[Stored items]
* * * * * * * * *
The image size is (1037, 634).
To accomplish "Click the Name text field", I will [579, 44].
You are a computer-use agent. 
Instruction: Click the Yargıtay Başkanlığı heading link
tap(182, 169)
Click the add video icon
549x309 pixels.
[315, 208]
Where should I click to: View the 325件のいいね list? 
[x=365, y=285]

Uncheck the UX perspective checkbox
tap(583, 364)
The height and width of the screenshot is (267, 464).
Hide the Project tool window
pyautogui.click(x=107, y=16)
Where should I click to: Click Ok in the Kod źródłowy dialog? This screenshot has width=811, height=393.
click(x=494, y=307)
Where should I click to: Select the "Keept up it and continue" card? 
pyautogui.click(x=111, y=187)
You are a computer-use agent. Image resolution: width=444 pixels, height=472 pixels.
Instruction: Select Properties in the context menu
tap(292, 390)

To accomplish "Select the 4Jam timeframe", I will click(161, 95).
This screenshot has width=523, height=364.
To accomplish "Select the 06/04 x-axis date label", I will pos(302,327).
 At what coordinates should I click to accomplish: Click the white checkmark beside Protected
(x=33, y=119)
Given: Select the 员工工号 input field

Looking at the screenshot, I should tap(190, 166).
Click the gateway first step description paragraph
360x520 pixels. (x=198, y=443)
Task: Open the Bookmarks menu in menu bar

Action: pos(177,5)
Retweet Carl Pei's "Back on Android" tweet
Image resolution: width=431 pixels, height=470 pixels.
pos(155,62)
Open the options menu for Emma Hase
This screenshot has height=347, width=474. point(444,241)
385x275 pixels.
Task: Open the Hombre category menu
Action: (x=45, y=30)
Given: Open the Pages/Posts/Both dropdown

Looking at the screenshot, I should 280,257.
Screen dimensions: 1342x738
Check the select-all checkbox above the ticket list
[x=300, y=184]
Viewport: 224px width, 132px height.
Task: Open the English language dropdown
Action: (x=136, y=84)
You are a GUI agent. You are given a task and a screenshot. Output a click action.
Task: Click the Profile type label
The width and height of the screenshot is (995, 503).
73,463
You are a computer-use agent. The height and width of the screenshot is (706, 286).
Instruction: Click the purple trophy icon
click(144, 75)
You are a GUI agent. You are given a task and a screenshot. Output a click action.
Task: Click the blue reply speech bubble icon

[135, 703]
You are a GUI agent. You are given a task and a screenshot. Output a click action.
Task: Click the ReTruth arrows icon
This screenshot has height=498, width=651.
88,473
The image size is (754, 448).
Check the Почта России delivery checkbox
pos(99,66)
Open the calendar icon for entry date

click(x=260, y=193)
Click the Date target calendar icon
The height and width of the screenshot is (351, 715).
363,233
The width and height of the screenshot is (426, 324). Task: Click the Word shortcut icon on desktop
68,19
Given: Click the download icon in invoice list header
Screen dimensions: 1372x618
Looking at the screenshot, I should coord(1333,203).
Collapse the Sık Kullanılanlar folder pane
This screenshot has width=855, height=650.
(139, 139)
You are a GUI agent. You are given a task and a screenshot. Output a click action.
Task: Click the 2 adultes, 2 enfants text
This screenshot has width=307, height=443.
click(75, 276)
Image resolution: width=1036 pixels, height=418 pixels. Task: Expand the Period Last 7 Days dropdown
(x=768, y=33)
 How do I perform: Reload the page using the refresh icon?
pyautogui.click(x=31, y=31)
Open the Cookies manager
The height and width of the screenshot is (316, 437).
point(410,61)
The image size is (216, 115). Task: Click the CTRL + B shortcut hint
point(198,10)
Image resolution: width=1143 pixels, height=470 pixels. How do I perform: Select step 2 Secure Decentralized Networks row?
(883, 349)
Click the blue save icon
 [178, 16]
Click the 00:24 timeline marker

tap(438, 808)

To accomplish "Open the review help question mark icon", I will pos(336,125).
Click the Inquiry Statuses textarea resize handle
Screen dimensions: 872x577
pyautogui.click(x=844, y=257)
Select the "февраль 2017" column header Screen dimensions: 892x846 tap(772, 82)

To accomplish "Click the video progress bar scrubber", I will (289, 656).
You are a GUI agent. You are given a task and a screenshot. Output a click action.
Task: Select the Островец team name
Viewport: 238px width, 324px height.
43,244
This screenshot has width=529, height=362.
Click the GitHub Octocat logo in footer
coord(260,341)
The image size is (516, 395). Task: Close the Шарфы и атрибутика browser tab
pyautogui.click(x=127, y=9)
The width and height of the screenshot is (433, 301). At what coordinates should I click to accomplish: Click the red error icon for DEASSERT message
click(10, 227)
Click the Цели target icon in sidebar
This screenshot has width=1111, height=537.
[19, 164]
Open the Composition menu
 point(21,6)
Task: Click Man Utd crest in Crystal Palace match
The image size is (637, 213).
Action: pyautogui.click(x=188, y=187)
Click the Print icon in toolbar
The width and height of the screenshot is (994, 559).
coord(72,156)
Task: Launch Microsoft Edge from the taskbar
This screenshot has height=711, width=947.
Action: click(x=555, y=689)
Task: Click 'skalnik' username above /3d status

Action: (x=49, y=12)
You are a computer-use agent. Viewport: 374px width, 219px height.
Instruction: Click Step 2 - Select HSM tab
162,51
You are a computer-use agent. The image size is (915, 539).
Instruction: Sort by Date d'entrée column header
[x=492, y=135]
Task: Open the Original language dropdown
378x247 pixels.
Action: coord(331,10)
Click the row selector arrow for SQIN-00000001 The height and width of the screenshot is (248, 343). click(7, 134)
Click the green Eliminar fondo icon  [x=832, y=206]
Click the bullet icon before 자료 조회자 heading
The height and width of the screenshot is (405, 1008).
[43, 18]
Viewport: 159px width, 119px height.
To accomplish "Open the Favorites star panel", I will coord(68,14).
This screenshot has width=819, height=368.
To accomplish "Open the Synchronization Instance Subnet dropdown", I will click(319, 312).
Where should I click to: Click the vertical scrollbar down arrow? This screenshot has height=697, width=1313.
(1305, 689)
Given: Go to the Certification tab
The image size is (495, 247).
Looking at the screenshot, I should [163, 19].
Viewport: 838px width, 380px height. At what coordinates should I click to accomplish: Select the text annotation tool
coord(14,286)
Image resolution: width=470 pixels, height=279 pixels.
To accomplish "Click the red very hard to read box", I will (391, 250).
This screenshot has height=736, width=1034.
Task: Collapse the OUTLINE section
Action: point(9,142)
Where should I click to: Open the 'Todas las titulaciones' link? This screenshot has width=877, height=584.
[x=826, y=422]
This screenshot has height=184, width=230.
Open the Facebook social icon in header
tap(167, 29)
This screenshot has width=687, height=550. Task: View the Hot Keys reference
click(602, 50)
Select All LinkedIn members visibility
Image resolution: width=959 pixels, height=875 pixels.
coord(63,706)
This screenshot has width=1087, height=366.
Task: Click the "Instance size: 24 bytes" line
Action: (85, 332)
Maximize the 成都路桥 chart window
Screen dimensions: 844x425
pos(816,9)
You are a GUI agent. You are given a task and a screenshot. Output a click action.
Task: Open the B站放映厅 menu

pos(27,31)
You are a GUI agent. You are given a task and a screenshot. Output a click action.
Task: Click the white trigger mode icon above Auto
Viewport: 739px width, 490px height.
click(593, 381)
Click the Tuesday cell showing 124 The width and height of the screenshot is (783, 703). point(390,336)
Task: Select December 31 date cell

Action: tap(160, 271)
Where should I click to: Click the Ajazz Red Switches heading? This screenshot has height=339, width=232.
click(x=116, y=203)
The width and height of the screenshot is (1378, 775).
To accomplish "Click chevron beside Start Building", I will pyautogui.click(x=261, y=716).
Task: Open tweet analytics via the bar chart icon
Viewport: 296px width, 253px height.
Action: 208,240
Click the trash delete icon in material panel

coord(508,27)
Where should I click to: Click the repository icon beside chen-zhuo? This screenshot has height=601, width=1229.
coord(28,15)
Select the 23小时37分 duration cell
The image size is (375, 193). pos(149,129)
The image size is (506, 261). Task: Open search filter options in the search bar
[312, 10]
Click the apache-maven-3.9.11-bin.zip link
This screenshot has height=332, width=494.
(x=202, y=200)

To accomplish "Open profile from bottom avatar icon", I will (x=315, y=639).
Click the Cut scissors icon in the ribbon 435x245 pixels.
* * * * * * * * *
» Exercise goal
Transcribe, word for word, the data above from its first line through the line with "This screenshot has width=523, height=364.", and include nothing else.

» Output of the task
The image size is (1037, 634).
To accomplish "Click the Name text field", I will [579, 44].
You are a computer-use agent. 
Instruction: Click the Yargıtay Başkanlığı heading link
tap(182, 169)
Click the add video icon
549x309 pixels.
[315, 208]
Where should I click to: View the 325件のいいね list? 
[x=365, y=285]

Uncheck the UX perspective checkbox
tap(583, 364)
The height and width of the screenshot is (267, 464).
Hide the Project tool window
pyautogui.click(x=107, y=16)
Where should I click to: Click Ok in the Kod źródłowy dialog? This screenshot has width=811, height=393.
click(x=494, y=307)
Where should I click to: Select the "Keept up it and continue" card? 
pyautogui.click(x=111, y=187)
You are a computer-use agent. Image resolution: width=444 pixels, height=472 pixels.
Instruction: Select Properties in the context menu
tap(292, 390)

To accomplish "Select the 4Jam timeframe", I will click(161, 95).
This screenshot has width=523, height=364.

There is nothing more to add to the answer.